## WRITTEN PROBLEM
Copy out each line of the records that contains the word "will", matching case exactly.

:::::

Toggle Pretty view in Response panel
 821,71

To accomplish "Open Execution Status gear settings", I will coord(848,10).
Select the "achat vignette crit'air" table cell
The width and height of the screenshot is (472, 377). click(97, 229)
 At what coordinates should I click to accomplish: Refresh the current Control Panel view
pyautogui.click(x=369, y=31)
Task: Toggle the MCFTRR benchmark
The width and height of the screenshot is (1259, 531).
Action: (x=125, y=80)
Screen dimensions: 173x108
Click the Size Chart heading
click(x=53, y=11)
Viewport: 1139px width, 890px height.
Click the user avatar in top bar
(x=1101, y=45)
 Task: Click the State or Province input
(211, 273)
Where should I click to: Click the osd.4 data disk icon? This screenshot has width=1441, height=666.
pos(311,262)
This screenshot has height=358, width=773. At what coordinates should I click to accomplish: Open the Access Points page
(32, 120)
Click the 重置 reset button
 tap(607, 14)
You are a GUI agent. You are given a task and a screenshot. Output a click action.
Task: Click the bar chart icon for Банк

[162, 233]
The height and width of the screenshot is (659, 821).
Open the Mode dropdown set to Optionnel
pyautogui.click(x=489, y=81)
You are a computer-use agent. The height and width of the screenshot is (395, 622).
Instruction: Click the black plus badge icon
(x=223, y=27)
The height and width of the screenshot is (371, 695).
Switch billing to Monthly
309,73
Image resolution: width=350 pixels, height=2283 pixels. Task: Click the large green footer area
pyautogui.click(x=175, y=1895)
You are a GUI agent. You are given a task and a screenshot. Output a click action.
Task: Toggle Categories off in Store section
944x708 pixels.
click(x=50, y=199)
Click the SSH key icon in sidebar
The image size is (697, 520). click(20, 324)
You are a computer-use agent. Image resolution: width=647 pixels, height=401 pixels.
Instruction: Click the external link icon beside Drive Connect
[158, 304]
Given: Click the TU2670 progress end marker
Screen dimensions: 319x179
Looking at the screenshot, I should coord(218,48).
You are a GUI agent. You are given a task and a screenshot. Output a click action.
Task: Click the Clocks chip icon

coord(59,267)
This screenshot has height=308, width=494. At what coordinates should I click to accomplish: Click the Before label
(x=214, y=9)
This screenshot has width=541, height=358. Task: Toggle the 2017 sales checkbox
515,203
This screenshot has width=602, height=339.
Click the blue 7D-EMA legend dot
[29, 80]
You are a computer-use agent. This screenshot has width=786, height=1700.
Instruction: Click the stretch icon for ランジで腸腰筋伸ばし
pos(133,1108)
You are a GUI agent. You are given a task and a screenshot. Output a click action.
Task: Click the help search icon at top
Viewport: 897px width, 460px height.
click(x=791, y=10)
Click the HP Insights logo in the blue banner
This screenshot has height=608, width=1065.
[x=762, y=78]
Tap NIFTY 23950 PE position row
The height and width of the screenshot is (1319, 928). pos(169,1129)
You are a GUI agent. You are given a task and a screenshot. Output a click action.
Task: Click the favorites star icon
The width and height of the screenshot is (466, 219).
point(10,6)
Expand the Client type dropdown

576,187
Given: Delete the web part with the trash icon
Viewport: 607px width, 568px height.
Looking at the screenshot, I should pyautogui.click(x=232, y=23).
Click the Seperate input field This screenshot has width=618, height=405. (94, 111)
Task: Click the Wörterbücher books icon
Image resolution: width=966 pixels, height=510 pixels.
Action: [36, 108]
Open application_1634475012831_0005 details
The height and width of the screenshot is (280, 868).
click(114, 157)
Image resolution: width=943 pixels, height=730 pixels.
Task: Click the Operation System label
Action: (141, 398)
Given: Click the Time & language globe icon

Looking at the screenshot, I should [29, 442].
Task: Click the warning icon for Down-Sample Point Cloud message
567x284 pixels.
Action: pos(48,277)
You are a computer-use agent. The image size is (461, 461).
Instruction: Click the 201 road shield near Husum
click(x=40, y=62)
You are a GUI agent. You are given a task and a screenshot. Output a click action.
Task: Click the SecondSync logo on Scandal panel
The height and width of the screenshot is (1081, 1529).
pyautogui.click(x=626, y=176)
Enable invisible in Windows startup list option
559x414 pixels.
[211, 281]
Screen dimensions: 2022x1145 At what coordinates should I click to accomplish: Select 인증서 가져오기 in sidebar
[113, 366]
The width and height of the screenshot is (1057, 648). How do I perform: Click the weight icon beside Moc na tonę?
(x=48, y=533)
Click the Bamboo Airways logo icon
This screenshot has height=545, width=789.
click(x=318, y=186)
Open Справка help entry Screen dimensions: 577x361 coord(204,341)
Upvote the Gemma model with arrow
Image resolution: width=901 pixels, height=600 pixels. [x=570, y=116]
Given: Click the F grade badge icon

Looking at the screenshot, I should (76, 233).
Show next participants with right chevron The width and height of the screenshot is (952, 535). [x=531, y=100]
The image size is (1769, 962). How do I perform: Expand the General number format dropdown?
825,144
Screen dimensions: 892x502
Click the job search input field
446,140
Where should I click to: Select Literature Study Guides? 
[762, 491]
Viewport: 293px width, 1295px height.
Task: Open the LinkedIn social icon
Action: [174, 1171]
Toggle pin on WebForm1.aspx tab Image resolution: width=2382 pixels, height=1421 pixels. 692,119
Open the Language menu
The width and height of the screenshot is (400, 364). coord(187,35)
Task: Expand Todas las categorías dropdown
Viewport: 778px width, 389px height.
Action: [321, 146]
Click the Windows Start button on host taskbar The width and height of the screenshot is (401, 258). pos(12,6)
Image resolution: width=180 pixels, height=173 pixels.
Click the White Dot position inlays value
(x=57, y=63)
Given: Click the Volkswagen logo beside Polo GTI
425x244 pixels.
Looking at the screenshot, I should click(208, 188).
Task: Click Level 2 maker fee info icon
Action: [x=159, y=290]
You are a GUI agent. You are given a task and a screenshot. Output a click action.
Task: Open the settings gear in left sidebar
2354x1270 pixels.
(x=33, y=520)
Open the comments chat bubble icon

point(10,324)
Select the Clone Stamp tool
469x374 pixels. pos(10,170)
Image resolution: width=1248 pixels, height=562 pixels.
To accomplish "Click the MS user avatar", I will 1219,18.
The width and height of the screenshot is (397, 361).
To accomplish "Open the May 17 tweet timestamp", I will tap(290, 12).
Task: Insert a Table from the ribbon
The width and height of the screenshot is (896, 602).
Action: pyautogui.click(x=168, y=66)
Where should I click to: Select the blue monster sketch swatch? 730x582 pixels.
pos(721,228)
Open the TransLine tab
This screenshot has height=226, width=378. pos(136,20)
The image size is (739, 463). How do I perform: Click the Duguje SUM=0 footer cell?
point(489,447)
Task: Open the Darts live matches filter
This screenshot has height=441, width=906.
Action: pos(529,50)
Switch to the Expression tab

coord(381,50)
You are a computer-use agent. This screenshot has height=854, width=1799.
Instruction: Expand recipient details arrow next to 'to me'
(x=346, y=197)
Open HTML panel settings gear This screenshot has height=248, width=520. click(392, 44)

:::::

## WRITTEN SOLUTION
To accomplish "Open Execution Status gear settings", I will coord(848,10).
To accomplish "Click the MS user avatar", I will 1219,18.
To accomplish "Open the May 17 tweet timestamp", I will tap(290, 12).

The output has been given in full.